| Страница |
--- --- ---

Чуть поодаль углубилась в чтение какой-то книжки пожилая негритянка в прямоугольных очках в тоненькой золотой оправе. Время от времени она вздрагивает, тревожно глядит на часы и снова склоняется над книгой. Захмелев-шим американцам хочется ее задеть, поглумиться. Они бросают на нее иронические взгляды, но оскорбить не решаются: здесь не Америка!
Сквозь стекло видно, как работники аэропорта на автоматических тележках доставляют к грузовым самолетам ящики с промышленными товарами. На ящиках — цветные ярлыки: «Москва», «София», «Пекин», «Тирана»… Молодая Чехословацкая Республика ведет успешную внешнюю торговлю.
После мощного «ТУ-104» чешский самолет показался нам совсем маленьким, я бы сказал, «семейным» воздушным корабликом. Мы и в самом деле почувствовали себя тут, как дома. Этому содействовало исключительно товарищеское отношение к нам пилота, штурмана, радиста. Каюсь, мне особенно запомнилась бортпроводница Мария Седлачкова — ко всем одинаково внимательная, приветливая белокурая красавица, которая угощала нас по дороге вкусными блюдами, кофе, пивом. Лететь было весело, шутки не утихали до самого Парижа.
Но вот и он, овеянный легендами, веселый красавец Париж, город бессмертных коммунаров 1871 года, город пламенных бойцов Сопротивления и ненасытных дельцов из пресловутых двухсот семейств — столица страны, которая дала человечеству Бальзака и Пастера, Мопассана и Стендаля, Гюго и Золя, Пикассо и Жолио-Кюри…
Вечер в Париже
Наш самолет касается земли и быстро и подруливает к входу в аэровокзал. Загудев последний раз во всю мочь, мотор внезапно замолкает. Через несколько минут мы стоим в большой застекленной галерее, где за множеством перегородок сидят представители различных авиационных фирм. Таможенные и пограничные формальности задерживают нас недолго, но каждая секунда кажется в таких случаях часом.

--- --- ---

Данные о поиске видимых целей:

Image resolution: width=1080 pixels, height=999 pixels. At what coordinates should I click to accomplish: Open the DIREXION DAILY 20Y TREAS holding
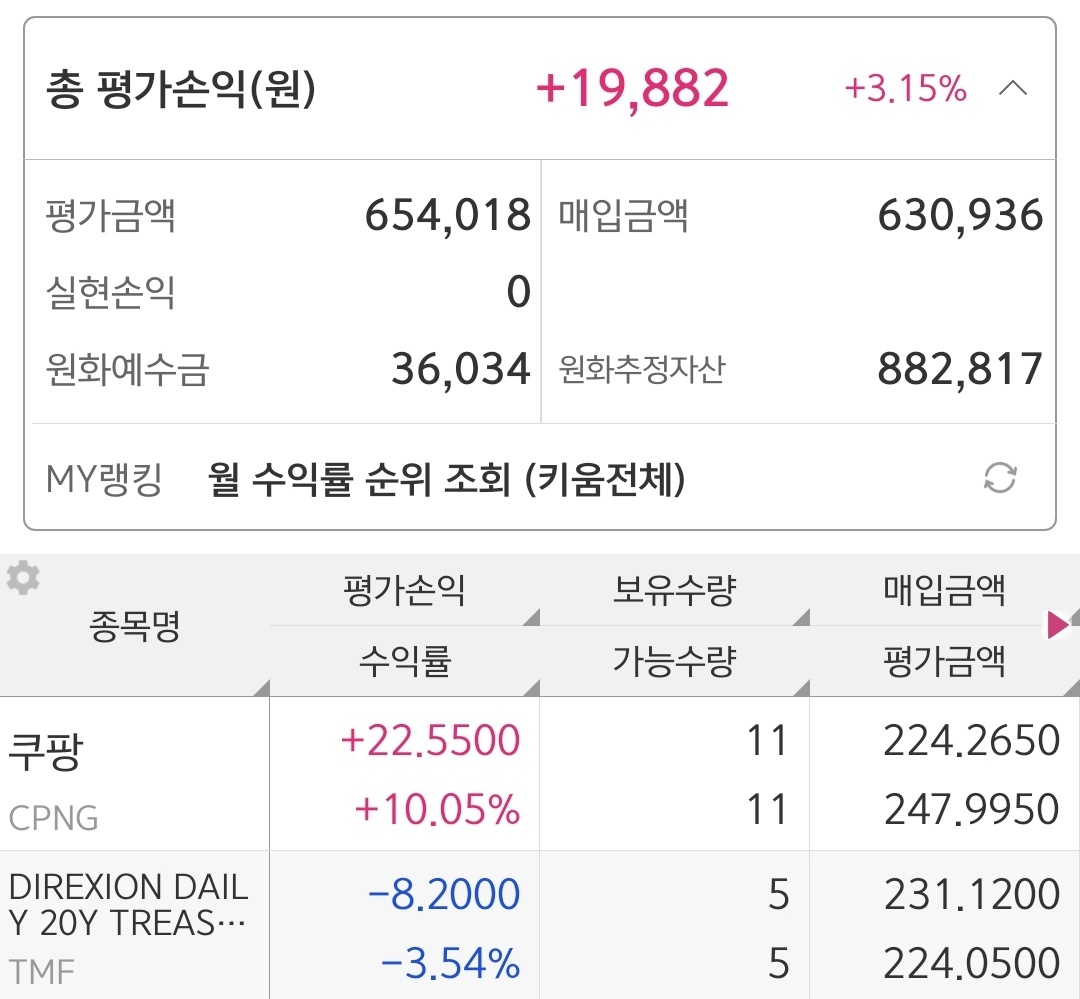[128, 905]
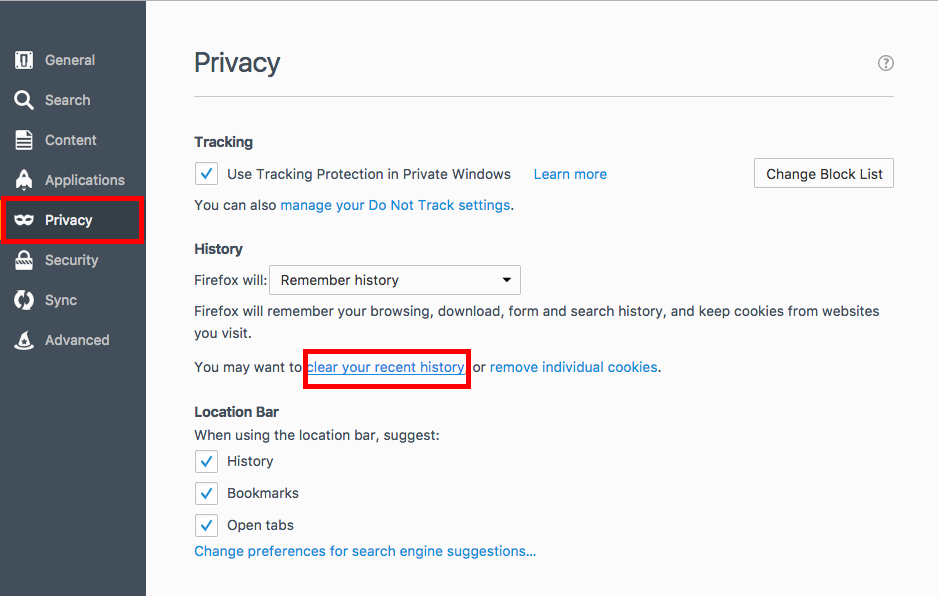The width and height of the screenshot is (938, 596).
Task: Select the Privacy mask icon
Action: point(24,220)
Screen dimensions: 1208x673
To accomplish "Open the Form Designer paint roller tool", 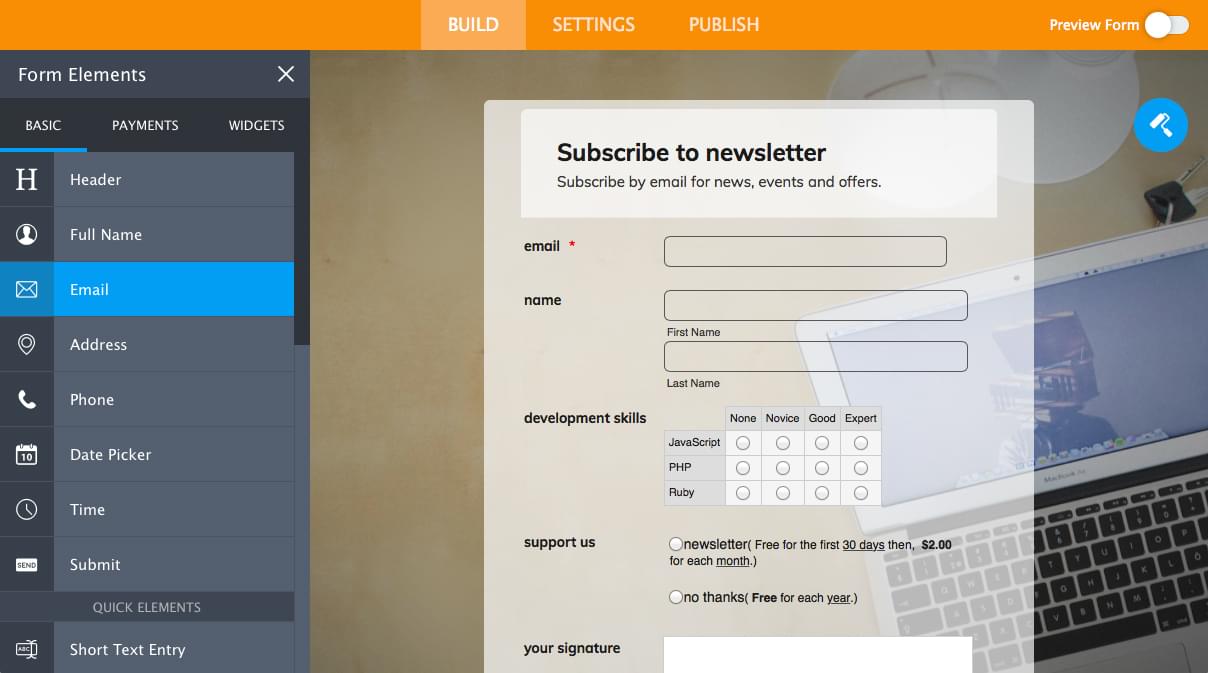I will (1160, 125).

--- --- ---

| Задача |
Продолжите путевой очерк о прилете в Париж, начав сразу после его последней фразы. Записи представляют собой отдельный материал, не связанный с очерком.

| Ответ |
Прибытие советских людей привлекает внимание. К нам подходят, знакомятся, обмениваются сувенирами.
— Москва — карош! — восторженно говорит мне бразильский спортсмен Бонифас Массенко. Путая французские, английские и немецкие слова, он рассказывает, какое незабываемое впечатление произвела на него в прошлом году столица Советского Союза. Я сообщаю ему, что мой хороший знакомый украинский поэт тоже носит фамилию Масенко, которая, правда, пишется с одним «с». Рыжеволосый Бонифас рад этому. Он идет за нами к площади, провожает до автобуса и долго машет вслед своим оранжевым платком.
Половину мест в автобусе уже занимают какие-то пассажиры.
— Пардон! — вежливо говорю я одному из них, стараясь произнести это слово с настоящим французским прононсом.
— Плиз! — отвечает мне он по-английски, придвигаясь к окну и освобождая место рядом с собой.
Автобус трогается.
— Вы из Англии? — спрашиваю своего соседа.
— Да, из Кембриджа.
— И там же живете?
— Нет, я вместе со обоими коллегами был в Англии на конференции физиков, а постоянно живу в Киеве!..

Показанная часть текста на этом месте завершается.